Page extract: Begin
Seanad passes motion calling on State to protect half of Ireland’s marine life
May 24th, 2018
The Seanad has passed a motion calling for the Government to protect half of Ireland’s seas and ocean with community-driven Marine Protected Areas (MPAs).
The motion calls on the government to publish an Oceans Bill to meet its European and International obligations and protect 50 per cent our coasts and seas through marine protection.
MPAs are any area of intertidal or subtidal terrain, together with its associated flora, fauna and cultural features, which is protected by law. They include marine reserves, fully protected marine areas, and marine parks.
The motion, brought by Green Party Senator Grace O’Sullivan, was voted through yesterday evening with the support of all parties except for Fine Gael.
Ireland has an international target of protecting 10 per cent of waters by 2020 and 30 per cent by 2030. Currently, just over two per cent of Irish waters are protected, the second lowest percentage in Europe.
The vast majority of this is for estuarine and coastal waters, with little to no protection of Irish deep-sea waters to date despite possessing a marine territory 10 times our land mass.
Abundance of ocean wealth
Speaking on the Seanad floor yesterday evening, Ms O’Sullivan said that we have an increased responsibility to protect the marine environment due to this “abundance of ocean wealth”.
She stressed the need for State action now to tackle issues facing Ireland such as a high number of endangered marine species, disturbances from seismic testing to cetaceans, krill and phytoplankton, and the depletion of almost one-fifth of Ireland’s commercial fishing species.
Page extract: End
Given records: Begin
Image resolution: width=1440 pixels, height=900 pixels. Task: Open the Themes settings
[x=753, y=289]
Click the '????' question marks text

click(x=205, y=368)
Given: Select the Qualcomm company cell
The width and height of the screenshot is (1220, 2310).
Given records: End
Given records: Begin
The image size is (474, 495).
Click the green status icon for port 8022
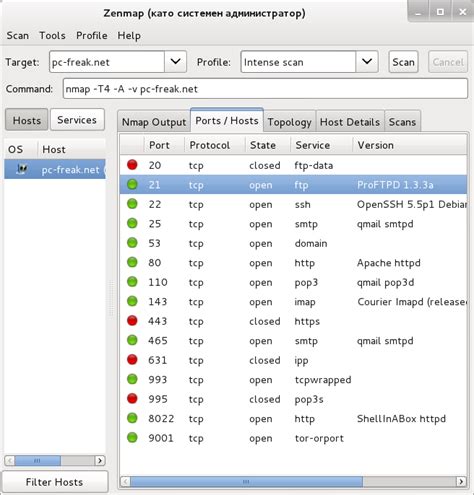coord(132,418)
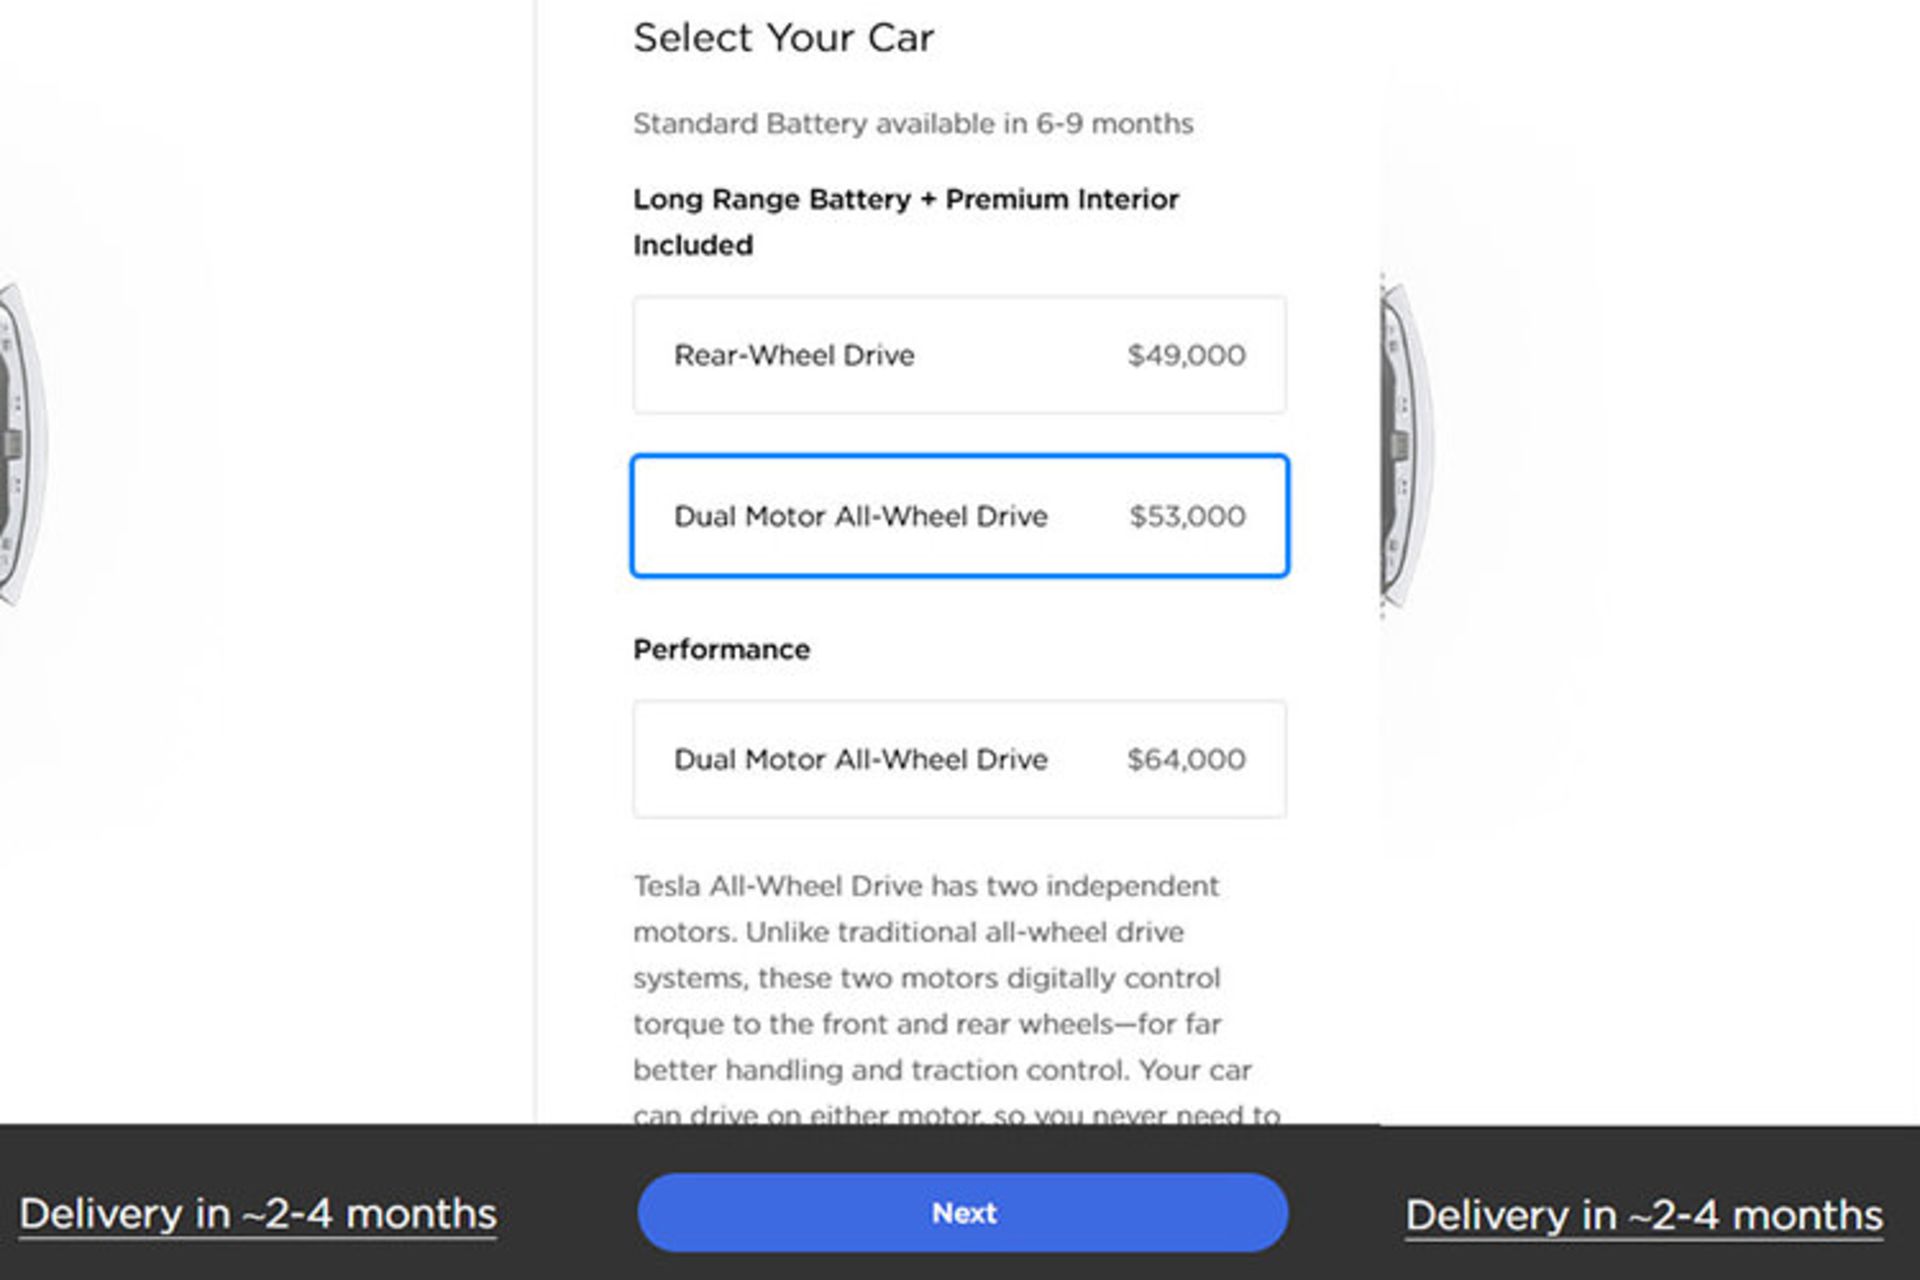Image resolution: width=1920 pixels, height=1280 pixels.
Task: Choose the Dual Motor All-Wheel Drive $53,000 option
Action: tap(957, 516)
Given records: End
Given records: Begin
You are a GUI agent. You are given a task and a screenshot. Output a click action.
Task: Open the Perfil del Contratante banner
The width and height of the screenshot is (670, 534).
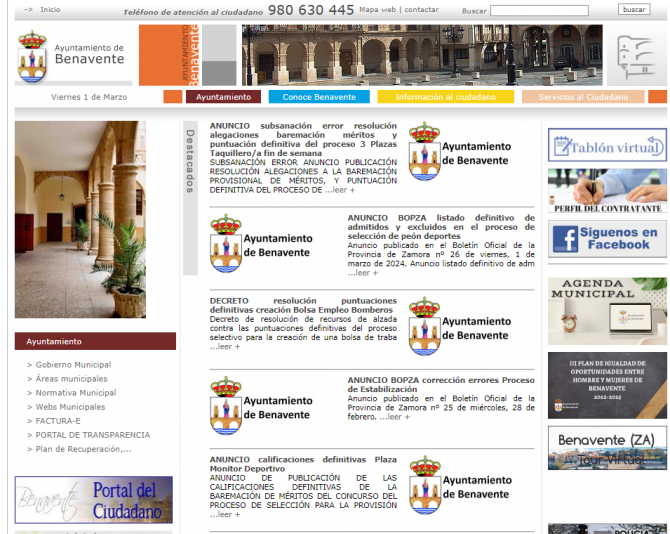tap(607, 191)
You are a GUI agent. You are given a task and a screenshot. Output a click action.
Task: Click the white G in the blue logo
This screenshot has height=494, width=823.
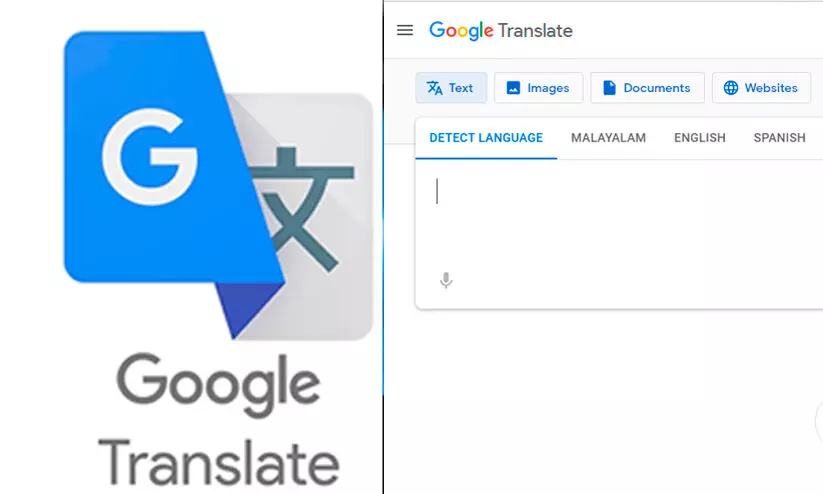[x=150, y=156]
Given records: End
# What the task asks
Reproduce the full article on the Seanad motion about marine protection word for word. The listing is not needed for the task.

# Task solution
Seanad passes motion calling on State to protect half of Ireland’s marine life
May 24th, 2018
The Seanad has passed a motion calling for the Government to protect half of Ireland’s seas and ocean with community-driven Marine Protected Areas (MPAs).
The motion calls on the government to publish an Oceans Bill to meet its European and International obligations and protect 50 per cent our coasts and seas through marine protection.
MPAs are any area of intertidal or subtidal terrain, together with its associated flora, fauna and cultural features, which is protected by law. They include marine reserves, fully protected marine areas, and marine parks.
The motion, brought by Green Party Senator Grace O’Sullivan, was voted through yesterday evening with the support of all parties except for Fine Gael.
Ireland has an international target of protecting 10 per cent of waters by 2020 and 30 per cent by 2030. Currently, just over two per cent of Irish waters are protected, the second lowest percentage in Europe.
The vast majority of this is for estuarine and coastal waters, with little to no protection of Irish deep-sea waters to date despite possessing a marine territory 10 times our land mass.
Abundance of ocean wealth
Speaking on the Seanad floor yesterday evening, Ms O’Sullivan said that we have an increased responsibility to protect the marine environment due to this “abundance of ocean wealth”.
She stressed the need for State action now to tackle issues facing Ireland such as a high number of endangered marine species, disturbances from seismic testing to cetaceans, krill and phytoplankton, and the depletion of almost one-fifth of Ireland’s commercial fishing species.